Hepatocellular carcinoma-associated fibroblasts trigger NK cell dysfunction via PGE2 and IDO

• Published in: Cancer letters Vol. 318; no. 2; pp. 154 - 161
• Main Authors: Li, Tuanjie, Yang, Yang, Hua, Xuefeng, Wang, Guoying, Liu, Wei, Jia, Changchang, Tai, Yan, Zhang, Qi, Chen, Guihua
• Format: Journal Article
• Language: English
• Published: Ireland Elsevier Ireland Ltd 28.05.2012; Elsevier Limited
• Subjects: Blotting, Western; Cancer; Cancer-associated fibroblasts; Carcinoma, Hepatocellular; Carcinoma, Hepatocellular - immunology; Carcinoma, Hepatocellular - metabolism; Carcinoma, Hepatocellular - pathology; Cell activation; Cell culture; Cytokines; Cytotoxicity; Dinoprostone; Dinoprostone - metabolism; Enzyme-Linked Immunosorbent Assay; Fibroblasts; Fibroblasts - pathology; Flow Cytometry; Hematology, Oncology and Palliative Medicine; Hepatocellular carcinoma; hepatoma; Hospitals; Humans; Immune system; immunology; Indoleamine 2,3-dioxygenase; Indoleamine-Pyrrole 2,3,-Dioxygenase; Indoleamine-Pyrrole 2,3,-Dioxygenase - metabolism; Killer Cells, Natural; Killer Cells, Natural - immunology; Liver Neoplasms; Liver Neoplasms - immunology; Liver Neoplasms - metabolism; Liver Neoplasms - pathology; metabolism; Natural killer cells; pathology; Prostaglandin E2; Software; Surface markers; Tumors; Cancer-associated fibroblasts; PGE2; NK cells; HFs; CAFs; IDO; Prostaglandin E2; Hepatocellular carcinoma; Indoleamine 2,3-dioxygenase; HCC; Natural killer cells; MFs; healthy donor fibroblasts derived from foreskin samples; cancer associated fibroblasts; myofibroblasts
• ISSN: 0304-3835; 1872-7980; 1872-7980
• DOI: 10.1016/j.canlet.2011.12.020

Defects in natural killer (NK) cell function are necessary for tumor immune escape, but the underlying regulatory mechanisms in human cancers remain largely unknown.
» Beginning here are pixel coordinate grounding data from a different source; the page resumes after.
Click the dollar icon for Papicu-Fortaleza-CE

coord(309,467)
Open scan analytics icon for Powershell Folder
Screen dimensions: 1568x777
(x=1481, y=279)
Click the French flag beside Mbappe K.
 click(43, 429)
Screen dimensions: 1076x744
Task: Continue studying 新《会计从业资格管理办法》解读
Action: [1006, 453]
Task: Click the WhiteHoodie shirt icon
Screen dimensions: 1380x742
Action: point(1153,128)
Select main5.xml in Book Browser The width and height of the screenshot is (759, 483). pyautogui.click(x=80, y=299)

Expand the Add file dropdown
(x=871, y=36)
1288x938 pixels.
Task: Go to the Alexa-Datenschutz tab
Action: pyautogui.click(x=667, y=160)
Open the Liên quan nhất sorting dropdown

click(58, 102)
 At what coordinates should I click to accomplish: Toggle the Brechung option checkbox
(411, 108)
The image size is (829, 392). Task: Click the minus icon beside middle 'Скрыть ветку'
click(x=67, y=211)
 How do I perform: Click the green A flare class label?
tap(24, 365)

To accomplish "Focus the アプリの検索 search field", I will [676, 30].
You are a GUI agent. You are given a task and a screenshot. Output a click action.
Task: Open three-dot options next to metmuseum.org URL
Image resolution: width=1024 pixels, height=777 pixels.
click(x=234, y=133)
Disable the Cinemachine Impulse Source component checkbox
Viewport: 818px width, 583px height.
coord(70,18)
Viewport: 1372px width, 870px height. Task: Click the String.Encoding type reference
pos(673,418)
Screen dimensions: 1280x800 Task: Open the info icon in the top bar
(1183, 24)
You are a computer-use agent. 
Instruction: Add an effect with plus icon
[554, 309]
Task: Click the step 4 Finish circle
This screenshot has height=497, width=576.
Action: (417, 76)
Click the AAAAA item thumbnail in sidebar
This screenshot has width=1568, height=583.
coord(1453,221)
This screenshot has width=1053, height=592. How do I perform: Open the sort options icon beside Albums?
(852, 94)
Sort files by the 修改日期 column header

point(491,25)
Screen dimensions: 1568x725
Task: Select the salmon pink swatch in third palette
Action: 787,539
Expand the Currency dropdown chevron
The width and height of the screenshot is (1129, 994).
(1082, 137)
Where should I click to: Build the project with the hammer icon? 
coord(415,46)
Here we show that fibroblasts derived from hepatocellular carcinoma (HCC) were significantly superior to foreskin-derived fibroblasts at inducing NK cell dysfunction, which is characterized by low expression of cytotoxic molecules and surface markers for cell activation, impaired production of cytokines, and decreased cytotoxicity against K562 cells in vitro. Our results also indicate that PGE2 and IDO, derived from activated fibroblasts, suppress the activation of NK cells and thereby create favorable conditions for tumor progression.